### TASK DATA
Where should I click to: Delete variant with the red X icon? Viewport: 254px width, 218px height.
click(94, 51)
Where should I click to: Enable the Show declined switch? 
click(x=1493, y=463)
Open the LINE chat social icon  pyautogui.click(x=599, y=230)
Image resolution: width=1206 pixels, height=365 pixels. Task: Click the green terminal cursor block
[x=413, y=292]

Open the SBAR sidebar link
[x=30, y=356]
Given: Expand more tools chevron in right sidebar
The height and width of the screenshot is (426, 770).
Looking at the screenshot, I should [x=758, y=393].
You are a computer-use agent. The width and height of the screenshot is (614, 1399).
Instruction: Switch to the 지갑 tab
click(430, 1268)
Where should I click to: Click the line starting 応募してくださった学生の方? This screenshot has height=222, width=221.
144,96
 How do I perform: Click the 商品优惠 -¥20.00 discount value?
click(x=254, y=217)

### PROMPT
Type out all of the material again, word for word.

### YOUR RESPONSE
Where should I click to: Delete variant with the red X icon? Viewport: 254px width, 218px height.
click(94, 51)
Where should I click to: Enable the Show declined switch? 
click(x=1493, y=463)
Open the LINE chat social icon  pyautogui.click(x=599, y=230)
Image resolution: width=1206 pixels, height=365 pixels. Task: Click the green terminal cursor block
[x=413, y=292]

Open the SBAR sidebar link
[x=30, y=356]
Given: Expand more tools chevron in right sidebar
The height and width of the screenshot is (426, 770).
Looking at the screenshot, I should [x=758, y=393].
You are a computer-use agent. The width and height of the screenshot is (614, 1399).
Instruction: Switch to the 지갑 tab
click(430, 1268)
Where should I click to: Click the line starting 応募してくださった学生の方? This screenshot has height=222, width=221.
144,96
 How do I perform: Click the 商品优惠 -¥20.00 discount value?
click(x=254, y=217)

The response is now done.